I easily installed the new EA game, Real Racing 3 on the Mini Studio, but it wouldn’t even install on my Iconia A500. I should note that Real Racing 3 is very graphic intensive and it played flawlessly on the Mini Studio. Smooth and the graphics looked great, if you like racing games then give it a try.
I also tried other larger games like Dungeon Defenders and Bard’s Tale, they worked perfectly fine, then of course I played the usual things like Angry Birds, which played fine as well.
When it comes to mobile devices one of the most important things is battery life and I had to test it for this tablet.
The main test I ran was just turning it on and using it. One day I turned it on and then I left it on, every once in a while I’d check my email, download updates, and install an app or two over wi-fi. I just let it go and doing just minimal things I got a little over two days and 18 hours before the battery icon lit up red and I got the warning to charge the battery. I’d say that’s pretty good, remember though that’s just doing a minimum amount of things, but I never actually powered the tablet off. Yes the tablet does go into a sleep mode after however many minutes you set it, which is a good thing as it saves battery life but let’s you quickly get started again since you won’t have to totally boot the tablet.
I also ran another battery test used the tablet non-stop, never letting it go to sleep. I constantly was downloading, updating, checking my email and playing games or watching Netflix. I never once let the tablet go to sleep. Sadly I didn’t get a chance to get a screenshot because that battery died before I could. I got slightly over four hours of non-stop continuous use. You do have to remember of course that how I was using it was rather atypical, at least I think so. If I take my tablet out to use it for entertainment I personally would turn off the wi-fi, as there’s no real need for it to play games or watch movies, except for Netflix.
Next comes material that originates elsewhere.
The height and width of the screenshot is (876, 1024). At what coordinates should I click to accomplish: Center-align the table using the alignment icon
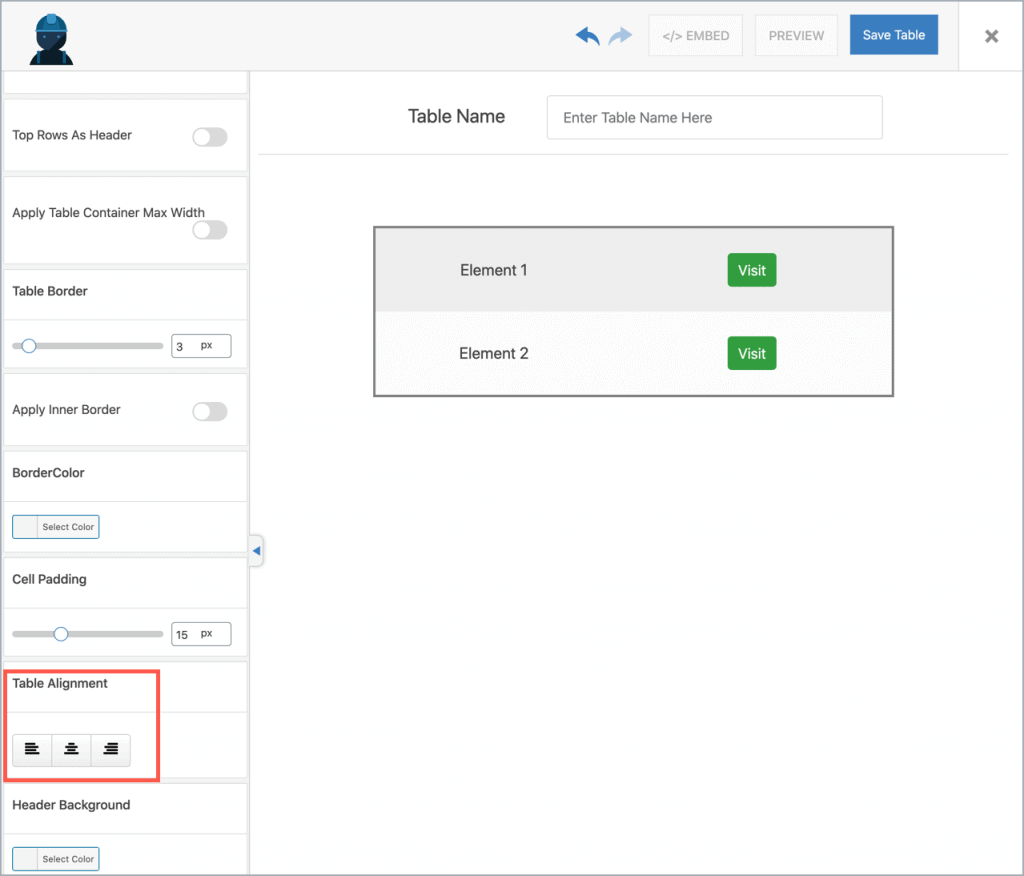pyautogui.click(x=71, y=750)
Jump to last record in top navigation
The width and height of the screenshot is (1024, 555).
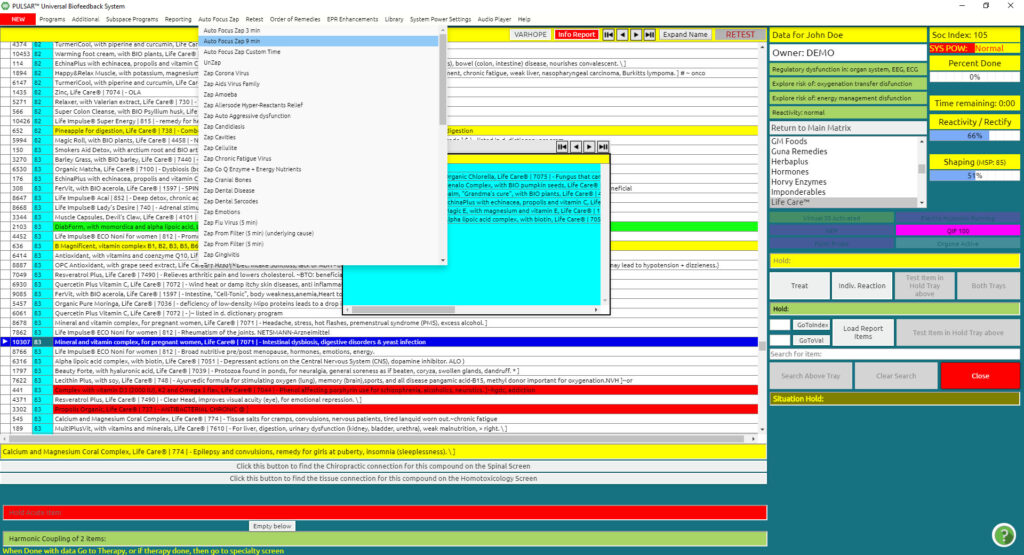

Anyway, I turn off the wi-fi to conserve battery life when I have no real use for it and I would hope other people would do the same.
Well there is only one sensor, and that’s the G-Sensor or the one that detects movements. To test that I tried some games that specifically use it like Hungry Shark for instance, and it seems to work great. I tried it in a few other games as well, and they worked fine.
The Mini Studio only has Wi-Fi and Bluetooth, there’s no 3G or GPS built into it. You can add 3G to it via a dongle though, so that option is always open for you. For me personally wi-fi is more than good enough for my needs.
Wi-Fi, no issues to report here, it connected to my home wi-fi quickly and easily and every time I turned it back on it automatically connected. Range is fine, wherever I went in my house, upstairs or downstairs I had a signal.
Bluetooth, it’s Bluetooth, not sure you’d really use it for much but it’s a nice option to have anyway.
The tablet could connect to my computer with no issues and offered A2DP, Object Push and Remote Control over Bluetooth.
I did try hooking up my Jawbone2 BT headset and it paired to the Mini but didn’t really do anything. It says Phone Audio, I thought I’d be able to play music or sound through it but I guess not.
I did have some odd lockups after I enabled Bluetooth and tried to pair it. At one point it was locked up and the screen went black and then the tablet just shut off.
There is an option for Ethernet but you’ll need to buy and adapter, specifically a microUSB to Ethernet one. (Why you’d want to be wired I don’t know, but the option is there just in case.)